Buste de Caligula. (Glyptothèque de Munich.)

                                        A l'en croire, si le peuple et l'armée ne nourrissaient aucun grief contre le fils de Germanicus (qui, preuve de sa cruauté nous dit-on, allait jusqu'à faire distribuer des vivres et rétribuer les militaires !), il n'en allait pas de même des sénateurs, tenus pour quantité négligeable. Mais pourquoi un tel acharnement contre cet Empereur, plutôt qu'un autre ? A mon sens, Caligula est décrit comme le "pire" des Empereurs parce qu'il est le précurseur d'un pouvoir de type monarchique, débarrassée des faux-semblants préservés par Auguste et Tibère. Le comportement de Caligula et le déclassement du Sénat sous son règne suffisent à expliquer que l'aristocratie ait ensuite exagéré ses caprices et ses débauches, voire ait inventé d'autres perversions, de manière à créer de toutes pièces le portrait d'un César tyrannique, sadique et tout simplement dément. Accusations que reprendront plus tard d'autres historiens, notoirement proches du pouvoir sénatorial et proches des "bons empereurs" de la dynastie des Antonins, dont ils noircirent les prédécesseurs.



John Hurt en Caligula dans "Moi Claude, Empereur" : encore plus flippant que M. McDowell. (si, si !)

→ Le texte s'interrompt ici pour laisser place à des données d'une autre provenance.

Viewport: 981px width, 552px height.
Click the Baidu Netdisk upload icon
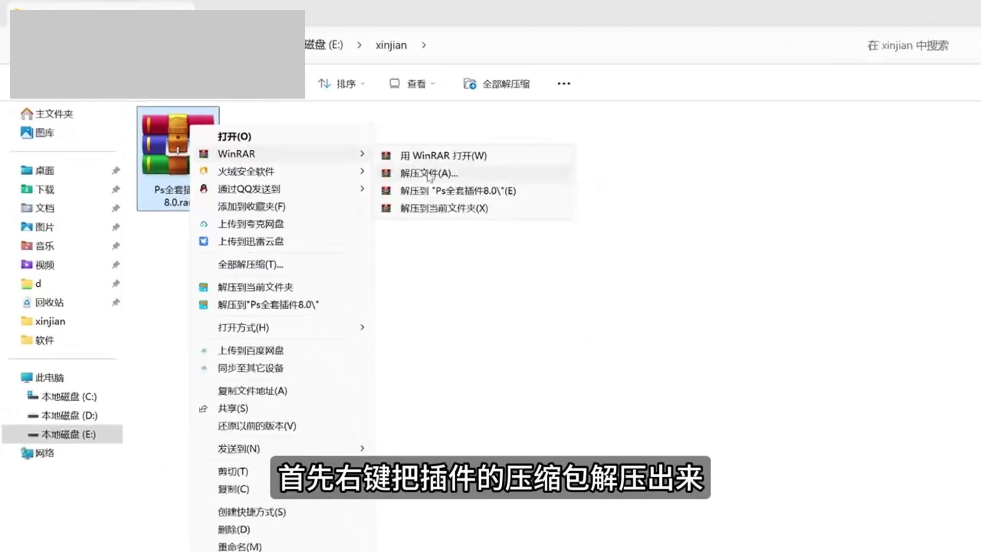(x=203, y=351)
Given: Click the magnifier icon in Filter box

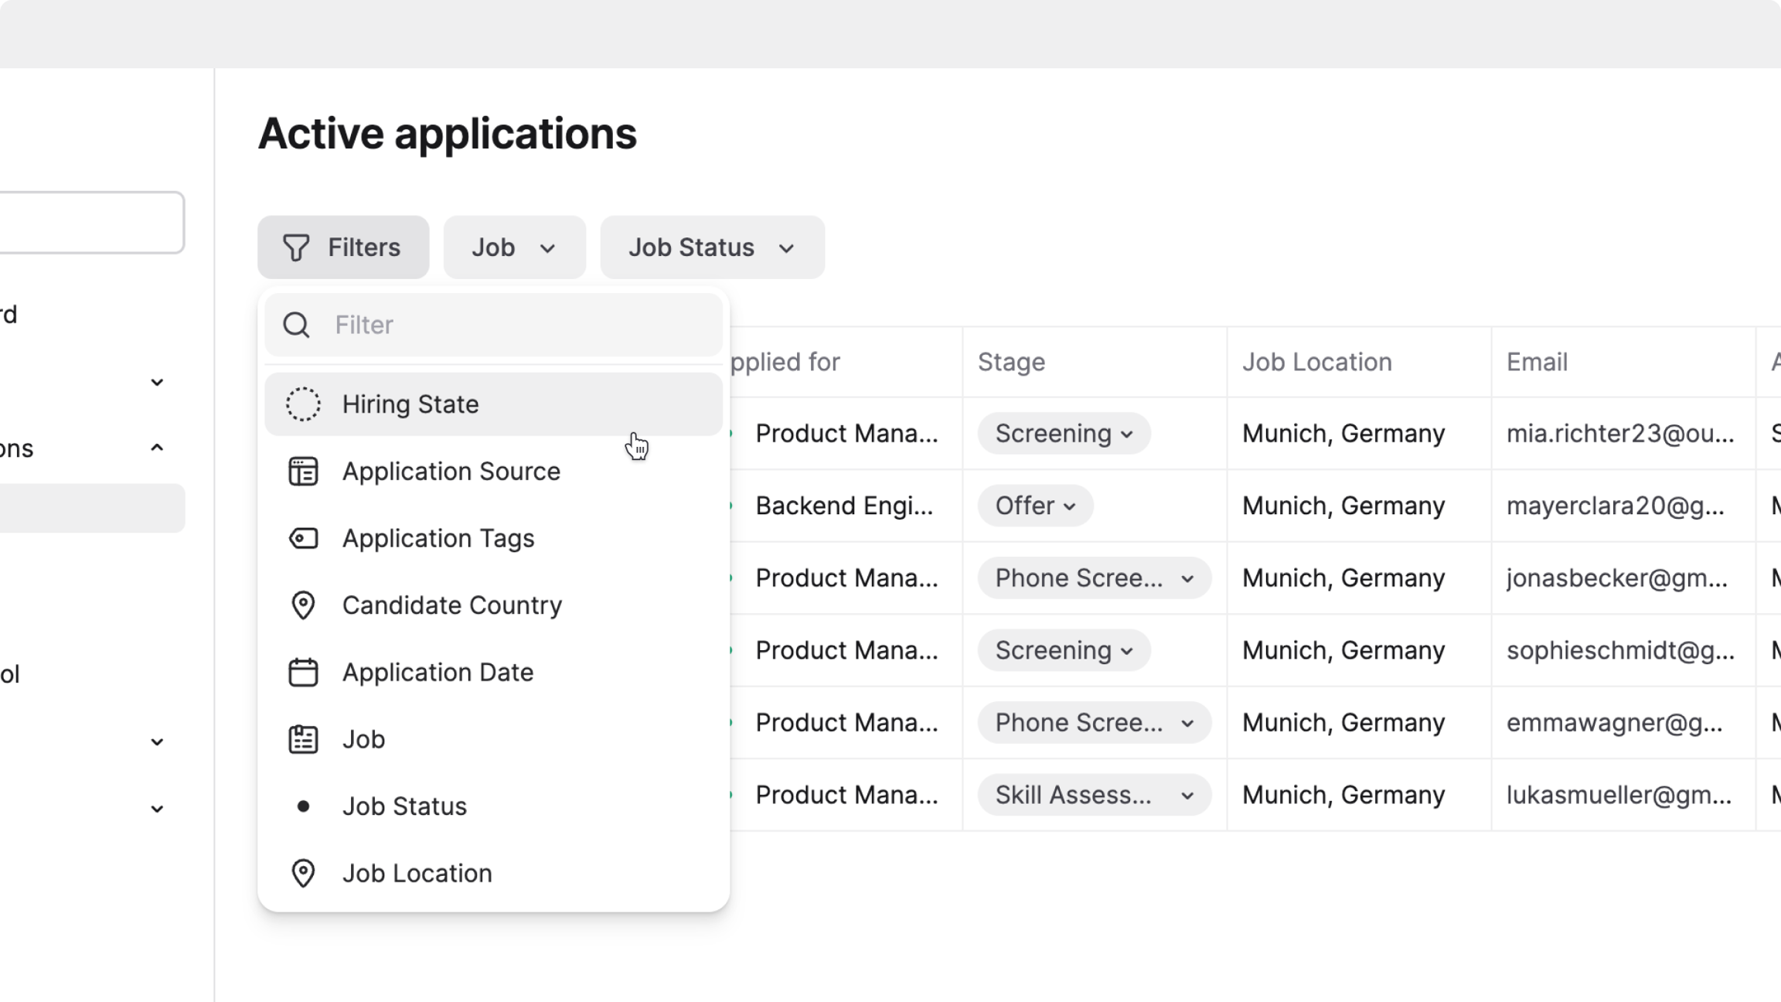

                                        Force est de constater que cette image domine aujourd'hui encore, et vaut à Caligula d'être l'un des Empereurs romains les plus célèbres, en compagnie de Néron. Cette figure, qui n'a plus rien d'historique, se prête du reste à tous les fantasmes et toutes les interprétations. Albert Camus, par exemple, en fera dans sa pièce "Caligula ou le Malentendu", un existentialiste obsédé par l'absurdité de la vie, cherchant la liberté ultime dans la rage destructrice que lui permet l'exercice tyrannique du pouvoir. Tinto Brass, quant à lui, montrera dans son film éponyme un être devenu sadique et pervers sous l'influence d'un entourage lubrique et vicieux. En général, Caligula reste dans l'imaginaire populaire l'archétype de l'Empereur fou. On ne saura sans doute jamais si cette réputation est méritée. Paradoxalement, c'est finalement grâce au pamphlet de Suétone que Caligula est aujourd'hui si célèbre - belle ironie du sort, et ultime vengeance d'un Empereur qui, sans doute, aurait apprécié cette cruelle ironie.